A useful reminder of where money comes from, what money is

The Guardian, of all newspapers, treats us to an excellent overview of what money is, where it comes from. Looking at the prison economy at Angola - no, the prison in Louisiana, not the country - tells us that:

Trades in both economies work because of the most basic law of prison economics – that a prison is a place defined by unsatisfied needs, tastes and demands. Both economies are self-built, organic and highly innovative. Both show that a currency, the provision of which can seem like the ultimate role of the state in an economy, can be established completely informally. Prisons show that the human urge to trade and exchange is impossible to repress, and that solutions to future challenges are as likely to come from informal markets as formal ones.

It’s worth noting that this entirely disproves a current contention, that fiat money gains its value from the insistence by government that one must pay taxes in it. We’re entirely happy to agree that this aids in creating the value of the pieces of paper. But non-governmental monies do exist and do retain value thus taxation isn’t the be all and end all, is it?

It’s also true that we’ve known this since the 1945 paper on the value of cigarettes as money in a WW II prison camp:

One aspect of social organization is to be found in economic activity and this,

along with other manifestations of a group existence, is to be found in any P.O.W.

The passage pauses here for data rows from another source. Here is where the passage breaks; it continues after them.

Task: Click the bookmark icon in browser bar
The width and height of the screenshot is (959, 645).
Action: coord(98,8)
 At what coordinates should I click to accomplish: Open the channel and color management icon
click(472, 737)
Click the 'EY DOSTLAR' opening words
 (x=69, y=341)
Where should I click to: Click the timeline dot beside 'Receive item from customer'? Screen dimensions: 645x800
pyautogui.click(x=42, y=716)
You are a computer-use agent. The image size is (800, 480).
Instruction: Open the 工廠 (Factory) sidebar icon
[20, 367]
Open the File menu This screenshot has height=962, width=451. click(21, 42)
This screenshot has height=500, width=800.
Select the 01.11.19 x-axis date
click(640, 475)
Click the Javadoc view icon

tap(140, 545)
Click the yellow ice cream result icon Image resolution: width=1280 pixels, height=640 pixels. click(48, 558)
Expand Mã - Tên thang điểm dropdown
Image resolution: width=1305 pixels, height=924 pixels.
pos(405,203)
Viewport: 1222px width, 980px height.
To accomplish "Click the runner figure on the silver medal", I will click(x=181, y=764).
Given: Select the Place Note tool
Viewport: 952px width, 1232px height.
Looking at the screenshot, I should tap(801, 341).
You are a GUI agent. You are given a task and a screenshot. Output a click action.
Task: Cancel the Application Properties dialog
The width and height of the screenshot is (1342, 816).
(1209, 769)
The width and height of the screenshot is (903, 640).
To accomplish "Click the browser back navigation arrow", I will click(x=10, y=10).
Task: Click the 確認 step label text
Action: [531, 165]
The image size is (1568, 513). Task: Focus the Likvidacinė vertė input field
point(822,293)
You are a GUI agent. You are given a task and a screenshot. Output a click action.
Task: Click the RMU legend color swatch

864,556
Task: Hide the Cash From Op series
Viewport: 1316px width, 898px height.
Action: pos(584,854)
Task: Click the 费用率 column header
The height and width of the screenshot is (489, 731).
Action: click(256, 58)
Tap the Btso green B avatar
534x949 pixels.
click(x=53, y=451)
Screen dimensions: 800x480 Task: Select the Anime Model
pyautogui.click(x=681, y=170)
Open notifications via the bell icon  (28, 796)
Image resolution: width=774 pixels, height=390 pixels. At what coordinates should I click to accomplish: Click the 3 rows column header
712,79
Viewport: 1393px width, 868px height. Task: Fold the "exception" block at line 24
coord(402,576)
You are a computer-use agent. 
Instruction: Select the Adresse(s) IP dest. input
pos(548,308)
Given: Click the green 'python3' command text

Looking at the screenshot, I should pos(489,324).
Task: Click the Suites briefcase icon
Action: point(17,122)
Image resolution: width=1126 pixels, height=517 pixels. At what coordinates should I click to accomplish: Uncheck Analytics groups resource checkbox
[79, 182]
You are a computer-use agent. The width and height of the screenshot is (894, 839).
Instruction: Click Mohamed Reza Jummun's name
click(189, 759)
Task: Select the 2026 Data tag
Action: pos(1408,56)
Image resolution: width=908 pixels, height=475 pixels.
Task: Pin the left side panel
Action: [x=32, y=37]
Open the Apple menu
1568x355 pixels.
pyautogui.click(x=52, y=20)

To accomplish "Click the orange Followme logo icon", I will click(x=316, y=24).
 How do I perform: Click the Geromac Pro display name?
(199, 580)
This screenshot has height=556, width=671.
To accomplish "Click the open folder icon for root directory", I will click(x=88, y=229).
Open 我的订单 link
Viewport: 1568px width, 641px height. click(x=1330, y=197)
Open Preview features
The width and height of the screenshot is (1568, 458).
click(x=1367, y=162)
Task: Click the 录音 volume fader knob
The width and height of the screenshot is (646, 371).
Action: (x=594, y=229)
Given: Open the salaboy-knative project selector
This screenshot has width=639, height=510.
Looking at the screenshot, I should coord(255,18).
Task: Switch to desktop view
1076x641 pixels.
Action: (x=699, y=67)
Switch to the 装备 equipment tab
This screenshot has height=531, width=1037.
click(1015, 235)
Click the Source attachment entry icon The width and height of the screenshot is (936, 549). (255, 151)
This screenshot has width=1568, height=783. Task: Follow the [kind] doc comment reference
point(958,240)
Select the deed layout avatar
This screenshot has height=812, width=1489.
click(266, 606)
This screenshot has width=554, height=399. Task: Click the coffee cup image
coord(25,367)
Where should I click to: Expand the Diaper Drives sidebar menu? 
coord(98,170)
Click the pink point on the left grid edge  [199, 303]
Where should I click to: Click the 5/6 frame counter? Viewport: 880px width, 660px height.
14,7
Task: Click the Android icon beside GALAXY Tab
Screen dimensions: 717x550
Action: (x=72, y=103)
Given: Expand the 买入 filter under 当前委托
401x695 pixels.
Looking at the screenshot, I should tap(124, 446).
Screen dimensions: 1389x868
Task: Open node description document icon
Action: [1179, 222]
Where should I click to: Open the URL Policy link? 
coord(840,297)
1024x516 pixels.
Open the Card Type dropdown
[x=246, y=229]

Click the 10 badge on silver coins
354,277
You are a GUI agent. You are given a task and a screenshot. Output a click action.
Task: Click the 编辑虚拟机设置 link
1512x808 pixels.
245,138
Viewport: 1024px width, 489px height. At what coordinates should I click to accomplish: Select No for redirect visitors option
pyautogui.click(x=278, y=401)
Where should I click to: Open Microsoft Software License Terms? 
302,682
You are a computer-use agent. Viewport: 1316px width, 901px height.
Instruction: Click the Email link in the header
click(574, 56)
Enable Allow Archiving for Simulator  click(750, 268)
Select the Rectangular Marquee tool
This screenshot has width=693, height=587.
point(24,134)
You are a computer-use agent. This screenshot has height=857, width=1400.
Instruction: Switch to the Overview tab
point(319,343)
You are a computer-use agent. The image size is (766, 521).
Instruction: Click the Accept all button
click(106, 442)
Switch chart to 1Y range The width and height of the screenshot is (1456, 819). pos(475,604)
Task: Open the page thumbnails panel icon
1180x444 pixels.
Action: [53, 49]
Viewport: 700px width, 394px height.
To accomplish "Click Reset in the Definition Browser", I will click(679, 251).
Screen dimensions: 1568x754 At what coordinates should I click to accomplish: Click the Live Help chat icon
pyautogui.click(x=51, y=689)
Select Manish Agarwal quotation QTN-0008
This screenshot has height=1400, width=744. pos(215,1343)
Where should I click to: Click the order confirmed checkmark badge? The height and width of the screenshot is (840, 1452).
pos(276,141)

camp. True, a prisoner is not dependent on his exertions for the provision of the

necessaries, or even the luxuries of life, but through his economic activity, the

exchange of goods and services, his standard of material comfort is considerably

enhanced. And this is a serious matter to the prisoner: he is not "playing at shops"

even though the small scale of the transactions and the simple expression of comfort

and wants in terms of cigarettes and jam, razor blades and writing paper, make the

urgency of those needs difficult to appreciate, even by an ex-prisoner of some three

months' standing.

Or as we might put it, that propensity to truck and barter is innate, with money being the method of tracking who owes what, who has a claim on resources.

Or even, as we might put it and as we would put it, the existence of a market economy is simply an innate part of there being a group of humans. Which is a useful lesson to have really, isn’t it? Attempts to have non-market economies aren’t going to work with humans.